The income stream of an annuity from which an annuitant receives regular payments is EXCLUDED as an available resource, if the annuity was purchased and began making payments on or after August 28, 2005, but prior to August 28, 2007, if the annuity meets all three of the following requirements:
- is actuarially sound as measured against the Period Life table published by the Office of the Chief Actuary of the Social Security Administration, based on the life expectance of the annuitant,
- provides equal or nearly equal payments for the duration of the annuity and excludes balloon-style final payments, AND
- names the State of Missouri as primary beneficiary or as secondary or contingent beneficiary after the spouse or minor or disabled child and is named as primary beneficiary if the spouse, minor or disabled child, or a representative of such child disposes of any remainder for less than fair market value to ensure payment up to the total of MO HealthNet expenditures for the individual if the individual predeceases the duration of the annuity,
If all three requirements are not met, the income stream of the annuity is considered as an available resource to the MO HealthNet applicant/participant.
Budgeting of income from the annuity must be evaluated. Use policy in Section 0815.030.05 to determine whether or not income should be counted.
EXAMPLE: Minnie M, age 82, bought a $60,000 irrevocable annuity on July 1, 2006. She is the annuitant. The annuity pays Minnie $200 per month for 10 years, with a balloon payment of $16,000 on July 1, 2016. The beneficiary is Minnie M’s granddaughter. Minnie M applied for MO HealthNet for the Aged, Blind, and Disabled on May 1, 2007. Because this annuity is irrevocable, there is no cash surrender value. However, because the annuity has a balloon-style final payment and because the State of Missouri is not the primary beneficiary, the income stream from the annuity must be counted as an available resource to Minnie M. The value of the income stream from the annuity is the amount of the remaining guaranteed payments verified by the policy or the company that issued the annuity. The amount of the remaining guaranteed payments is the total of the guaranteed annuity payments less any payments previously received.
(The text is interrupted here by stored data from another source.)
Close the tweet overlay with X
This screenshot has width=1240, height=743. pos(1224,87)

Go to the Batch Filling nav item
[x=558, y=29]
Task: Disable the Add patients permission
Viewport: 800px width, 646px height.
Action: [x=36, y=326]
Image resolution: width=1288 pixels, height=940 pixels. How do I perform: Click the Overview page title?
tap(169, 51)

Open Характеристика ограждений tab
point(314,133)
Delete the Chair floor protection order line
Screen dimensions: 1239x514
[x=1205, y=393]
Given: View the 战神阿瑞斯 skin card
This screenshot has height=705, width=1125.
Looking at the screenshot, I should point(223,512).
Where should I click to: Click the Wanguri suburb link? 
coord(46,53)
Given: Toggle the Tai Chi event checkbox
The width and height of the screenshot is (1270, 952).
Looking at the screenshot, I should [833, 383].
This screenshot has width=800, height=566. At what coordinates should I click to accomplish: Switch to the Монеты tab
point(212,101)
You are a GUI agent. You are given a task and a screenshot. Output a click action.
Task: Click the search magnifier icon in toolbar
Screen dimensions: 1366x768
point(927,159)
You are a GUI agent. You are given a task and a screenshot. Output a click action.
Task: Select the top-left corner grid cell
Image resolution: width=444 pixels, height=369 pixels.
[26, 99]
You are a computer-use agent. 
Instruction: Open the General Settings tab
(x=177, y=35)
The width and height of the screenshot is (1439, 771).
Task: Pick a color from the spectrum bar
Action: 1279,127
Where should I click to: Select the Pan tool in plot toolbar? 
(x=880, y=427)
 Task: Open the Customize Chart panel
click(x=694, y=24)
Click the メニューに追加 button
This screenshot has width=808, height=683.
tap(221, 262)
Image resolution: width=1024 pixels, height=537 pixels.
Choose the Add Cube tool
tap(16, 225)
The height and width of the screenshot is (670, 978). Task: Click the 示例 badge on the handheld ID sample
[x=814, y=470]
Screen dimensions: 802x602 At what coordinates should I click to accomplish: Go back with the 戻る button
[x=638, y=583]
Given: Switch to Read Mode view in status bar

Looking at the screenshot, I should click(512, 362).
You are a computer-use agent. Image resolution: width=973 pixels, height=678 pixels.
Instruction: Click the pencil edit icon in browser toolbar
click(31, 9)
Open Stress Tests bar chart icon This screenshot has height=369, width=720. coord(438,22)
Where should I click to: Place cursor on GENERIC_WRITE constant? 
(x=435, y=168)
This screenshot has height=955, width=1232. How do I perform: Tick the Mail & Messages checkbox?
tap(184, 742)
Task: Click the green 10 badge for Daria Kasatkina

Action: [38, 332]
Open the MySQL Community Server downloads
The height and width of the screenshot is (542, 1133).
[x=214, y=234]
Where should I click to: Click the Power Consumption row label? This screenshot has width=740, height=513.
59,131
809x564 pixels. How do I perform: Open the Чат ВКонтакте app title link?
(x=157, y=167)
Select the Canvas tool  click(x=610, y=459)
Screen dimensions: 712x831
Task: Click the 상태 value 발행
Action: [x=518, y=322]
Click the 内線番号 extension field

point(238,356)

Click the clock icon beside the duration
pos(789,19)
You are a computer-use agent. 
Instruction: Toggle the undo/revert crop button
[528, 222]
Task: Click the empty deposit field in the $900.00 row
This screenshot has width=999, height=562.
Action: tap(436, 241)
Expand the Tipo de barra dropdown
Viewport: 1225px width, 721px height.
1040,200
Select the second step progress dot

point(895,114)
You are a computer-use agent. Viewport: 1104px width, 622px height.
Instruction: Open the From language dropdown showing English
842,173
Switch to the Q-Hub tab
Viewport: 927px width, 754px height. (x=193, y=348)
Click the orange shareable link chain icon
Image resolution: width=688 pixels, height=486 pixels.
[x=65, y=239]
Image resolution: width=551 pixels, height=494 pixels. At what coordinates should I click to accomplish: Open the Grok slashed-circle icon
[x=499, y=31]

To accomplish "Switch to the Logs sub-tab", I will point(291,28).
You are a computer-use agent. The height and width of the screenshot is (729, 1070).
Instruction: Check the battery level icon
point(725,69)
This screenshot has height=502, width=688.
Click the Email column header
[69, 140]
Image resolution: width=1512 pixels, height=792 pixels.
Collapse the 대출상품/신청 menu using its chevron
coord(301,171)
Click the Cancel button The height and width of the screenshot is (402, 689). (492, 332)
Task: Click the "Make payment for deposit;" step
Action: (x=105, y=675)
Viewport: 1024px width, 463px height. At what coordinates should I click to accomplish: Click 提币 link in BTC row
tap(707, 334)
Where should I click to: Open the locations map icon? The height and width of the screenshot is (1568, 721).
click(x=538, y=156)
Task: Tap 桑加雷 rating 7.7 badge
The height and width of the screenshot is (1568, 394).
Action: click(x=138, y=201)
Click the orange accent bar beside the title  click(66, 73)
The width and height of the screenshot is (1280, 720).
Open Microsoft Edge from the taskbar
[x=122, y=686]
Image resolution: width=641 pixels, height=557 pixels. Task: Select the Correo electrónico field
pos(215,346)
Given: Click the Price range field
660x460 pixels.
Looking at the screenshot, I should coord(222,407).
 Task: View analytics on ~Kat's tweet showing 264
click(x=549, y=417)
EXAMPLE: Henry F and his spouse, Mattie, purchase an irrevocable annuity on July 1, 2006, in the amount of $100,000. Mr. F is the owner of the annuity. Mrs. F is the annuitant and the person designated to receive payments. The annuity makes equal payments and is actuarially sound. The annuity names the State of Missouri as contingent beneficiary after her spouse. Mr. and Mrs. F apply for MO HealthNet for the Aged, Blind, and Disabled. There is no CSV for this annuity because it is irrevocable. The income stream is an excluded asset. In this situation, the income from the annuity is considered countable unearned income to Mrs. F.